Frau Schwarz, Tschaikowskis Oper „Pique Dame“, in der Sie die Gräfin geben, wird als Gesamtkunstwerk und Schmuckstück des Festspielsommers gefeiert. Wie geht es Ihnen nach so einem großartigen Erfolg?
Hanna Schwarz: Sehr gut, zudem ich jetzt dazu komme Salzburg mit seinem herausragenden Kulturangebot zu genießen, und mir auch andere Produktionen wie z.B. die „Zauberflöte“, „Salome“ oder The Bassarids" anzusehen.

Sie haben im Laufe ihrer Karriere nahezu mit allen Regiemeistern von Dimitri Tcherniakov bis Christoph Loy sowie den weltbesten Dirigenten zusammengearbeitet. Insofern ist es kaum zu glauben, dass Sie in der “Pique Dame„ erstmals auf Hans Neuenfels und Mariss Jansons treffen.
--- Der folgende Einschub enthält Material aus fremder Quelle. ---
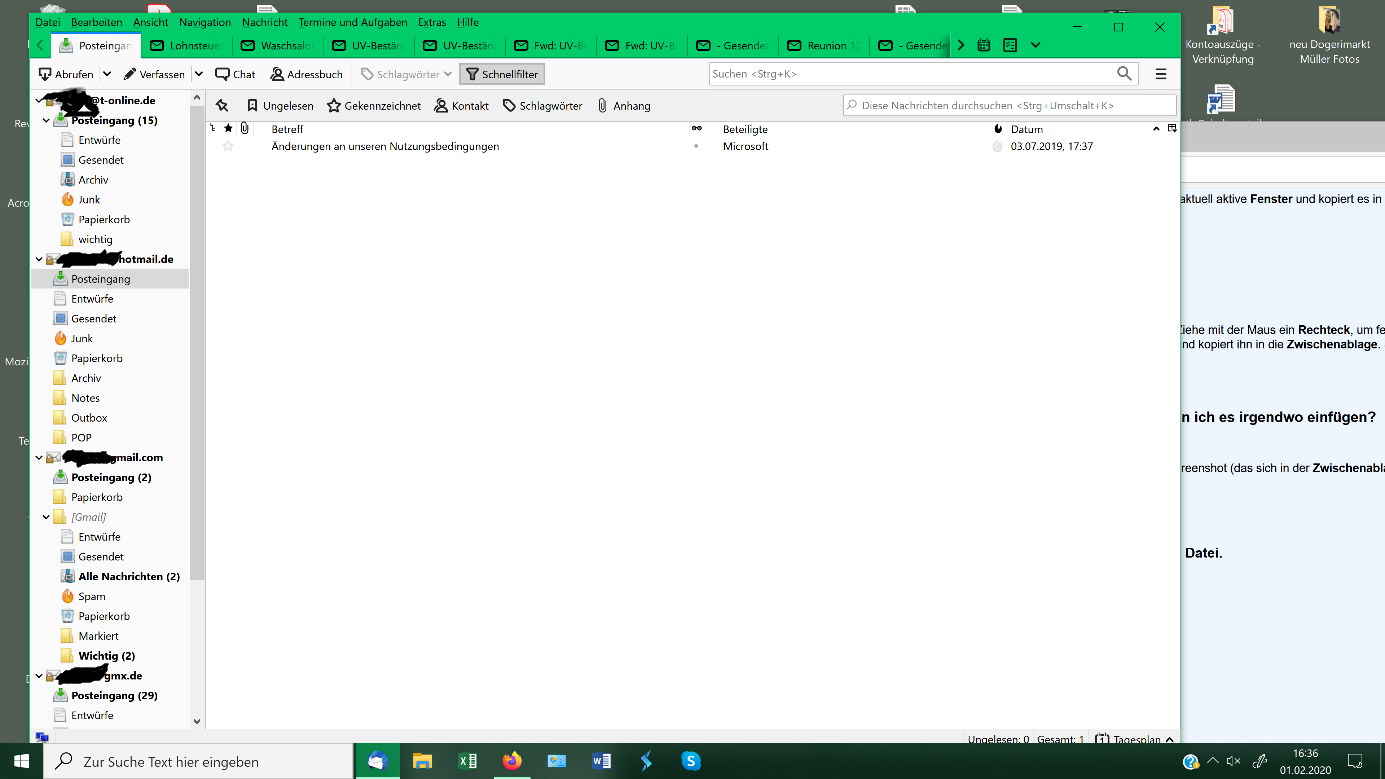
Task: Open dropdown arrow next to Verfassen
Action: 198,74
Man muss sich immer noch etwas aufheben (lacht). Die Zusammenarbeit, insbesondere mit Jansons hat mir große Freude bereitet, weil er wirklich von der ersten Probe an dabei war und auch dramaturgisch mitgestaltet hat. Das ist normalerweise nicht üblich und demnach etwas ganz Besonderes.

Und Neuenfels?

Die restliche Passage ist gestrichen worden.